Backports cannot be tested as extensively as Debian stable, and backports are provided on an as-is basis, with risk of incompatibilities with other components in Debian stable. Use with care!

It is therefore recommended to only select single backported packages that fit your needs, and not use all available backports.

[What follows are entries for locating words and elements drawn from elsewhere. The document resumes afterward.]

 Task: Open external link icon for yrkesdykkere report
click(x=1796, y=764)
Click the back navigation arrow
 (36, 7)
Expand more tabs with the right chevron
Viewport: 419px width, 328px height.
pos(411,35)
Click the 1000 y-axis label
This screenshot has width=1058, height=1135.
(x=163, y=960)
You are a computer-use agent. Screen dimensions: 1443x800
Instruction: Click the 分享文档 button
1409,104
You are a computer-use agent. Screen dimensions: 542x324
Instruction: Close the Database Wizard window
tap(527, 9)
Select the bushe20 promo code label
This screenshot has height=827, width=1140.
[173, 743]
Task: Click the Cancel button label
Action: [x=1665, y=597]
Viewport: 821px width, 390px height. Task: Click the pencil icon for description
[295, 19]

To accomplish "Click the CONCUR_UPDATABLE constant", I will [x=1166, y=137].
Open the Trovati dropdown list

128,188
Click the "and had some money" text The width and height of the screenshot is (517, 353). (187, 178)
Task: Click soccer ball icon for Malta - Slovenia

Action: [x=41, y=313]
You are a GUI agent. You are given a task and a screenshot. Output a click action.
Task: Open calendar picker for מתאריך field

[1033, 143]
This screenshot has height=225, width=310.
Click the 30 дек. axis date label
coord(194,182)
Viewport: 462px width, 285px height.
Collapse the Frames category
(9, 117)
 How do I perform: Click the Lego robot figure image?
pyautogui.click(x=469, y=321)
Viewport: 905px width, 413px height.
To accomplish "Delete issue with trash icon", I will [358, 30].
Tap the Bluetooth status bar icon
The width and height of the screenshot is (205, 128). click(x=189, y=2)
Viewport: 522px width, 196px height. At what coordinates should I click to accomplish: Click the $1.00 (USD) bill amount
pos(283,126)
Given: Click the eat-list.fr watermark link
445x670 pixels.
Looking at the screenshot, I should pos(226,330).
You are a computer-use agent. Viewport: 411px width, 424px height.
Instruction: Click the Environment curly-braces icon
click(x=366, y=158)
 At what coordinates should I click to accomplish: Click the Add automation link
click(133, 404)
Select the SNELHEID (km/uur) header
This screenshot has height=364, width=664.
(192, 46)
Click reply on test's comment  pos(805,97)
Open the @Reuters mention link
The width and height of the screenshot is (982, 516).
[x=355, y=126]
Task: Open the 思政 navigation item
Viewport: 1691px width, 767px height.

Source: https://backports.debian.org/

Right now we are using the workaround to use iptables-legacy and so far we did not experience any further problems.

[danwinship]

Oh, also, while iptables 1.8.2 continues to be problematic, the specific KUBE-FIREWALL spamming bug ought to be fixed in git master by #81517, which changes the way kubelet and kube-proxy monitor iptables. I was not planning to backport that PR though since it's not just a bugfix.

[wjentner]

@danwinship excellent, thank you!
Do you know already in which version this will be released?

[danwinship]

1.17

[aojea]

/close

This should be fixed now that @danwinship PR was merged #82966

[k8s-ci-robot]

@aojea: Closing this issue.

In response to this:

/close

This should be fixed now that @danwinship PR was merged #82966

Instructions for interacting with me using PR comments are available here. If you have questions or suggestions related to my behavior, please file an issue against the kubernetes/test-infra repository.

[danwinship]

This should be fixed now that @danwinship PR was merged #82966

Actually, no. #71305 was fixed by #82966. But this bug was fixed shortly pre-1.17 by #81517, so it probably should have been closed anyway. It's not fixed in 1.16 and earlier, and #81517 is large enough to be dubious as a backport. I had originally wanted to at least commit a warning to older branches, except that it's tricky to do because you can't just check the iptables version number or you'll get a false positive on RHEL 8. 🙁. I guess if we get more reports of people hitting this on older releases we can worry about doing something there.